Monday, 28 September 2009


The Companion to British History defines this as suspect linguistic usage in which familiar expressions convey different concepts from those generally understood.

The most important cases are (fam means the familiar meaning in English, ES the meaning in Eurospeak):

Council: (fam) a local authority; (ES) the European legislature.

Directive: (fam) an important rule requiring obedience enforced by a sanction; (ES) a direction to a member country to alter its law, but not in force until it does so.

European: pertaining to the geographical European continent; (ES) pertaining to the area of the EEC or EU for the time being.

Parliament: (fam) a sovereign legislature; (ES) an official discussion forum at Strasbourg.

Regulation: (fam) a minor rule made under law; (ES) the most important kind of rule, superior even to an Act of Parliament.


OutEast said...

Hmm... Both the 'familiar' definitions and the 'European' ones seem rather interestingly selective. 'Council', for instance: yes, it has the meaning familiar from 'local councils' - but that's merely one of many familiar meanings (I have 7 definitions in my dictionary), and a rather idiosyncratic one at that. What about Ecumenical Councils, the United Nations Security Council, the Privy Council, the Council of Elders of the Bundestag, Research Councils, the Bar Council, the Council of Five Elders, the Executive Council of the African Union...?

And 'directive': EU directives are 'directives' as generally understood (certainly as defined in my dictionary, which does not exactly concur with the CtBH: did they do any research, I wonder, or just intuit the 'familiar' meanings of these words?).

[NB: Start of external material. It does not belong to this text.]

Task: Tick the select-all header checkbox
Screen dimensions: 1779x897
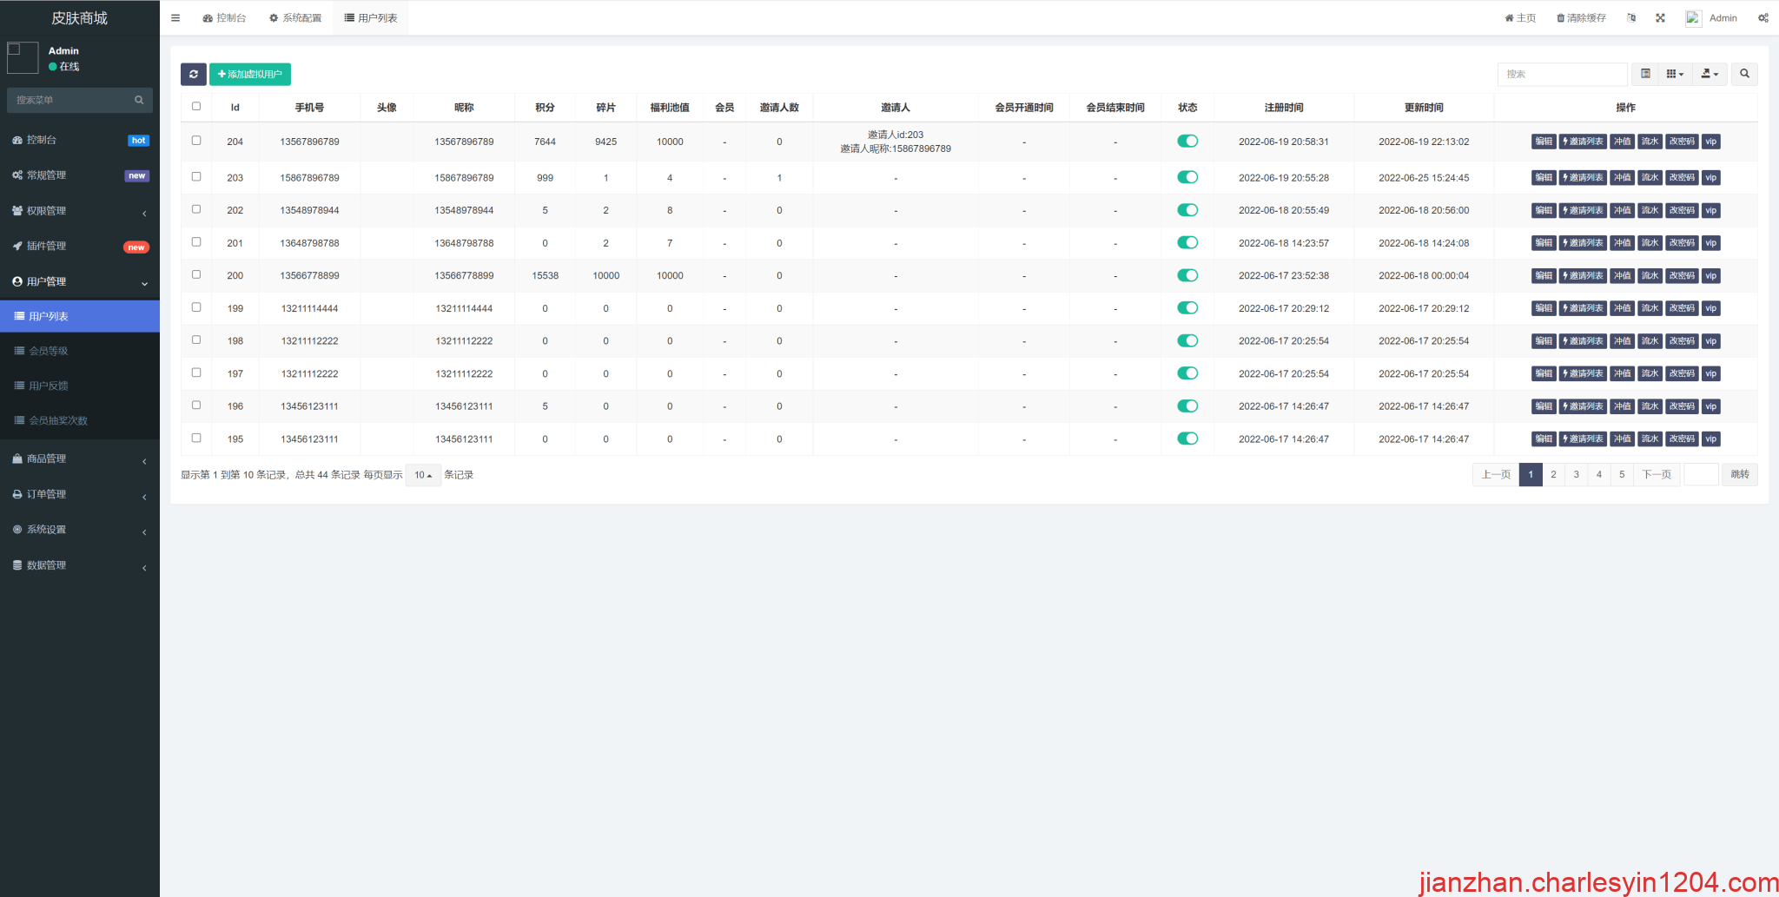Action: [x=196, y=107]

EU Directives just happen to be directed at national governments... but they are binding, and they are enforced by sanctions (prosecution in the European Court of Justice, to be exact).

And 'an official discussion forum' seems an odd way of redefining an elected body that passes laws, has the power to approve or reject European Commissioners, and has joint authority over the budget - in all of which it is approximately, though not exactly, analogous to bodies such as - oh, I dunno - the House of Commons? (Now there's a name that doesn't exactly correspond with the 'familiar' meanings of the words!).

Tish to the Companion to British History, and likewise Tosh!

Tony said...

There was no "they", just one chap.
I am sure that what you say is absolutely right, but I got so bored copying out this post that I would really rather just forget the thing.